Improvement of the Country’s Macroeconomic Performance
In order to improve its macroeconomic performance, the government of Mexico should pay more attention to those issues that currently affect the country adversely. In particular, ways to reduce inflation and unemployment rates should be considered. It is expected that the implementation of contractionary monetary policy and fiscal policy can help to reach this goal.
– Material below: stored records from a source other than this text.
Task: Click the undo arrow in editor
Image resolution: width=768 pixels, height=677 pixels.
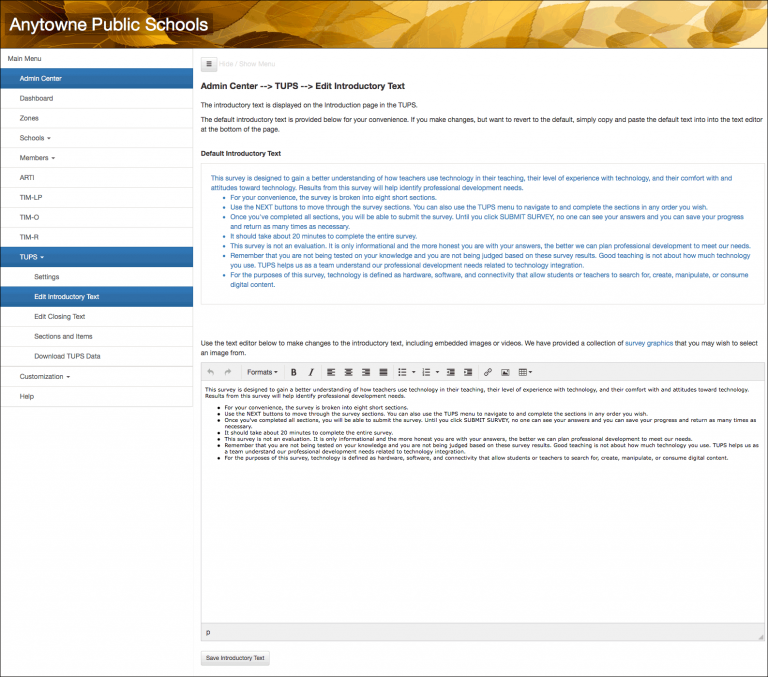Action: (x=210, y=372)
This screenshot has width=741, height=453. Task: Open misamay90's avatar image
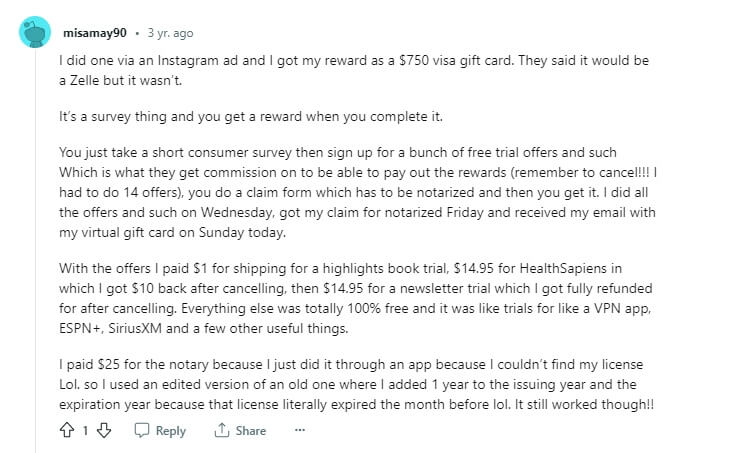[34, 32]
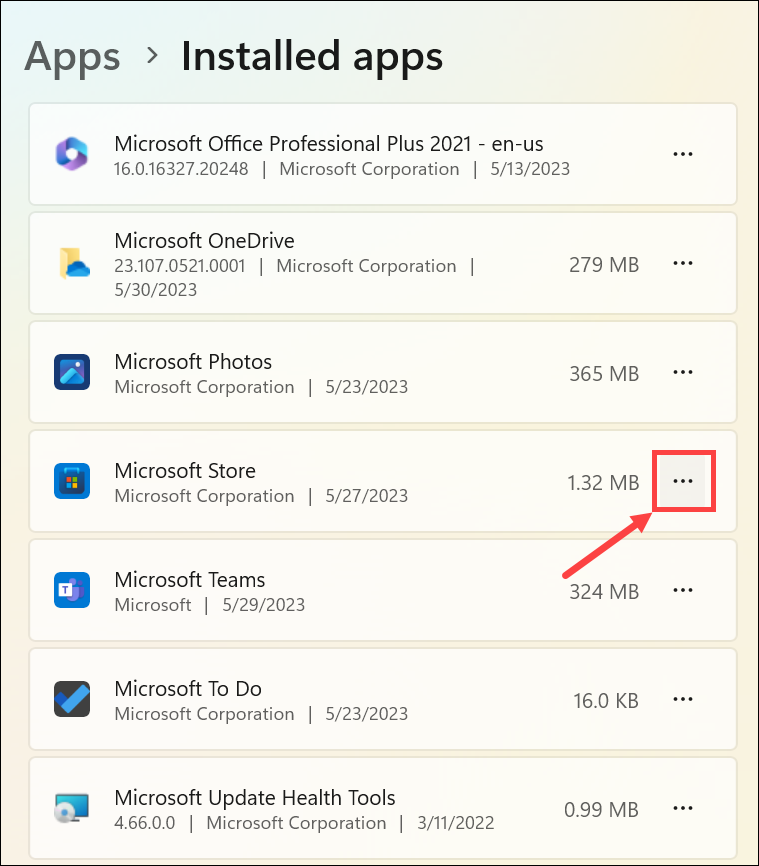The image size is (759, 866).
Task: Select the Microsoft Store app name
Action: click(185, 470)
Inflation seems to have some positive influence on the economy because it presupposes growth associated with increased spending. Nevertheless, this alteration makes traders raise prices so that the value of the currency decreases. As a result, the exchange rate weakens as well. Control of inflation is managed in different ways, but some of them have negative consequences. The implementation of the contractionary monetary policy, in its turn, seems to be rather beneficial, as it causes a reduction of spending through the increased bond prices. In addition to that, it also increases interest rates and reduces available credit. To carry out this policy, the government can consider one of the following methods. Firstly, it can make banks increase their rates with the help of the Federal Reserve. Secondly, reverse requirements can be reconsidered. As a result, the amount of money that is to be held by banks can be increased. Thus, clients do not have an opportunity to land more money and buy more, so traders reduce prices. Finally, it is possible to enact additional policies, such as the one that calls in debts.
Unemployment affects macroeconomic performance as it prevents from spending. Having no salaries, they become not capable of purchasing anything, which slows economic development. The government can solve this issue in different ways, and fiscal policy is one of those changes that can be implemented to overcome the discussed issue. It is targeted at the increase of aggregate demand through the decrease of taxes. Disposable income will become higher, so people will be able to purchase more. Even though this strategy presupposes increased governmental spending, it is still advantageous for Mexico. Decreased taxes and improved aggregate demand will provide more firms with an opportunity to continue working so the number of vacancies will not reduce and may raise with the course of time.
Works Cited
Euler Hermes. “Mexico: Resilient Economy AMID Persistent US Policy Uncertainty.” Euler Hermes, 2017. Web.
“Mexico.” The Economist Intelligence Unit. Web.
“Mexico: Country Data.” International Monetary Fund. Web.